When Reform Rabbi Isaac Neuman arrives in East Germany on Sept. 10 he will become the only American rabbi ministering in a communist country on a permanent basis.

His appointment as spiritual leader of the small Jewish community in East Berlin, where his salary will be paid by the government, is the result of a four-year effort spearheaded by the American Jewish Committee.

In the fall of 1983 a commitee-sponsored delegation to Germany became the first American Jewish group to visit East Berlin since World War II. The president of the Jewish community there asked for the committee's help in obtaining a rabbi to conduct High Holy Day services.

In September 1984, the committee arranged for retired Rabbi Ernst Lorge of Chicago, a German native who escaped to the United States in 1936, to conduct Rosh Hashanah services in East Berlin's small synagogue, the first American rabbi to conduct services there.

Last year Rep. William Lehman (D-Fla.) held several meetings with State Department officers and East German officials and helped the committee work out the agreement under which Rabbi Neuman will be East Berlin's first permanent rabbi in 22 years.

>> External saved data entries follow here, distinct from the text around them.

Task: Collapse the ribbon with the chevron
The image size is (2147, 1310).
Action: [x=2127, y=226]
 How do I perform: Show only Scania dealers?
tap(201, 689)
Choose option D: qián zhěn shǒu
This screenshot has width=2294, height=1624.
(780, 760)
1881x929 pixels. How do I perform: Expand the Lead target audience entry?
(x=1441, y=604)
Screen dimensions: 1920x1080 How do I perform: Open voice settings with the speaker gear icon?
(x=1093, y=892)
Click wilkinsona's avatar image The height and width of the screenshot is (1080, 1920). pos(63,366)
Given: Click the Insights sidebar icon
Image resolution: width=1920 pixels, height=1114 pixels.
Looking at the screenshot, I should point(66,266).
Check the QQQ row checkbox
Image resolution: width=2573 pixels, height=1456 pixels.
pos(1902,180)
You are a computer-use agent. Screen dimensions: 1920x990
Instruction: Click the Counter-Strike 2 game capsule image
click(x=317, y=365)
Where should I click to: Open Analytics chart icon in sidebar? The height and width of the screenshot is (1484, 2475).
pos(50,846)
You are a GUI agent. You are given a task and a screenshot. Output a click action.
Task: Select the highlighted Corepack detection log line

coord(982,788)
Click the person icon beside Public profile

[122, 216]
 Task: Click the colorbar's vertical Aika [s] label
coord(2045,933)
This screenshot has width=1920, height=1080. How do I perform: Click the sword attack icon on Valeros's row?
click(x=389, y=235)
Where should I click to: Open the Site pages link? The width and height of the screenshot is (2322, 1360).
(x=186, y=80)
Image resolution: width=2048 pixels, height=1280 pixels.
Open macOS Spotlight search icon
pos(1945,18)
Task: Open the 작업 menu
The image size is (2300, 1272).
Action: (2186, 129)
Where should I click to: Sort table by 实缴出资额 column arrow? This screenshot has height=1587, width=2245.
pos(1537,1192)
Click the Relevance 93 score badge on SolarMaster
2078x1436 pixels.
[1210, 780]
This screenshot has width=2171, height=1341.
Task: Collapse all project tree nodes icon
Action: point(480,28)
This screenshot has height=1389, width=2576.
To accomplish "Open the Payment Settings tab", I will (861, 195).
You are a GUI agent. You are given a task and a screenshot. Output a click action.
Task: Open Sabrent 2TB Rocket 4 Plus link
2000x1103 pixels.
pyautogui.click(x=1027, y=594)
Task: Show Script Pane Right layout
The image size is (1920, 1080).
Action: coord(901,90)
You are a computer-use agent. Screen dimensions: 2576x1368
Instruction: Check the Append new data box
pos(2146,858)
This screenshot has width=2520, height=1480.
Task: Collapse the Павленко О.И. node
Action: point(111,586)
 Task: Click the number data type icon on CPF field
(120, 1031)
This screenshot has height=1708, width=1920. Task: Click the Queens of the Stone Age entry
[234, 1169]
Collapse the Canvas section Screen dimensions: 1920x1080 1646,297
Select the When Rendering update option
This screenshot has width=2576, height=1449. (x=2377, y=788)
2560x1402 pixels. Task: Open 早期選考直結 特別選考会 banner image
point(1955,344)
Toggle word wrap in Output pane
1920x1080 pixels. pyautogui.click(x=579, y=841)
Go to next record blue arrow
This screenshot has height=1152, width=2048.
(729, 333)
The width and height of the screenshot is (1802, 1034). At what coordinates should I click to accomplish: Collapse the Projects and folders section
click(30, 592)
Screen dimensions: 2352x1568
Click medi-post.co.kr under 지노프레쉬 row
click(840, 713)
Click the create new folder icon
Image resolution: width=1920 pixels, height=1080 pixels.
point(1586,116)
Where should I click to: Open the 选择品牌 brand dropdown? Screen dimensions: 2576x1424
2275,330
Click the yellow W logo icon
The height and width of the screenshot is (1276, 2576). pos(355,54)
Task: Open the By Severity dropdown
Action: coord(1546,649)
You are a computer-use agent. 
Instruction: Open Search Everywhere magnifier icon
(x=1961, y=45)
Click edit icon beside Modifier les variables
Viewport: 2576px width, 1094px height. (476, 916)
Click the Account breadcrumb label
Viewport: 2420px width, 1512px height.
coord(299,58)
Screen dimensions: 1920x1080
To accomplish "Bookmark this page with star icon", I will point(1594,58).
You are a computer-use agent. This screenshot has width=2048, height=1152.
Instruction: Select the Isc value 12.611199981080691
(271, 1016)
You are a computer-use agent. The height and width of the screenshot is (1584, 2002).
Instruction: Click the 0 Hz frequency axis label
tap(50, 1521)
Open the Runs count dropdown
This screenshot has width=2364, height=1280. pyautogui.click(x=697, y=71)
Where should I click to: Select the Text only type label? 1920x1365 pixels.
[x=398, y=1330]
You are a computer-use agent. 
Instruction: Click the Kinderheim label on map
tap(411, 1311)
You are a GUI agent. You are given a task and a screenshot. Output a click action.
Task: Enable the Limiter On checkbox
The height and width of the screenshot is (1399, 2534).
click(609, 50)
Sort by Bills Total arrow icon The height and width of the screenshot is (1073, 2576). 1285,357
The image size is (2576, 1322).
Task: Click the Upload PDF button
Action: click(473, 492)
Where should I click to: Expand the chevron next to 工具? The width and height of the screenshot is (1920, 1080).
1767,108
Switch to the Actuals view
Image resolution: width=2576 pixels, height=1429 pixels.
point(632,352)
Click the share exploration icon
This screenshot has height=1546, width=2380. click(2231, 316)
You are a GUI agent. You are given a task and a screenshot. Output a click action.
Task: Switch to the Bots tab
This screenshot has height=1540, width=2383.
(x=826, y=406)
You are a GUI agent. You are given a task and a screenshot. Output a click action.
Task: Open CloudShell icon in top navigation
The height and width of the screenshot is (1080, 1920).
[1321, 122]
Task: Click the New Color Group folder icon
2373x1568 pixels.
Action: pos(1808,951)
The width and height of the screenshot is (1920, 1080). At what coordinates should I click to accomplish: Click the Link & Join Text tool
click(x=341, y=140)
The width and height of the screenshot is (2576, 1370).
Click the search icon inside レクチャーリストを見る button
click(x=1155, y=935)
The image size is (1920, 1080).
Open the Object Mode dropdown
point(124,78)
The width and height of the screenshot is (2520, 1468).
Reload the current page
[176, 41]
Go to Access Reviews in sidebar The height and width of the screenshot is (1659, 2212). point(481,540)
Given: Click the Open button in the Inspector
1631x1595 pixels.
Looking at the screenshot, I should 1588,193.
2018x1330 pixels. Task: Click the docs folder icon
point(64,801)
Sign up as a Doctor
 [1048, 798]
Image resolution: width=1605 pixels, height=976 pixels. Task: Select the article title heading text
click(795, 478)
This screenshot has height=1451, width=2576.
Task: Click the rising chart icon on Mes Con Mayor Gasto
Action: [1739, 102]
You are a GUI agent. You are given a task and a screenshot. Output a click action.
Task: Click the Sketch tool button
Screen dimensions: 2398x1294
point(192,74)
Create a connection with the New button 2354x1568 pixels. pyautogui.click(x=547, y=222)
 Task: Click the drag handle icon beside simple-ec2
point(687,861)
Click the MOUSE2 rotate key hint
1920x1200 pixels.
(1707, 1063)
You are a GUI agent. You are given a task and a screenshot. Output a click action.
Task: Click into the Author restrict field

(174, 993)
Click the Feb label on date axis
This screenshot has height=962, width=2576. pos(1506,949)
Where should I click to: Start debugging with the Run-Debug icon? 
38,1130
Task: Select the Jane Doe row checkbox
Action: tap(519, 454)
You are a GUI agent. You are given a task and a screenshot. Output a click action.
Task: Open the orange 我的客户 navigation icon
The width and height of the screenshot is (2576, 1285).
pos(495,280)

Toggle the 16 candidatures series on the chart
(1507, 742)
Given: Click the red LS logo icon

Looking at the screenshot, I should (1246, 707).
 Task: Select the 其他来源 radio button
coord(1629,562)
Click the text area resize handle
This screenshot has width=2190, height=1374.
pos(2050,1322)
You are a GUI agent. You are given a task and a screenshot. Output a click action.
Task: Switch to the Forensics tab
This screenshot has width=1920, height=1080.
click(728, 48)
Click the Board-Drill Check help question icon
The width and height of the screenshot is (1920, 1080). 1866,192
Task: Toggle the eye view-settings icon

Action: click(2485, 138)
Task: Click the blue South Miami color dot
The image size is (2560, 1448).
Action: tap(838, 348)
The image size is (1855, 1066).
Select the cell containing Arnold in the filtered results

Rabbi Neuman, 65, a native of Poland, was imprisoned during World War II in Auschwitz, where his parents, six sisters and brother were killed. He recently retired as spiritual leader of a Reform congregation in Champaign, Ill.

When Neuman arrives in East Germany he will be ministering to a Jewish community numbering fewer than 600.

"I am going because there are Jews who are in need of spiritual service in this place out of which so much evil and destruction once emanated," Neuman said. "It is my joy to try to rebuild and reconstruct and provide for the needs of this Jewish community."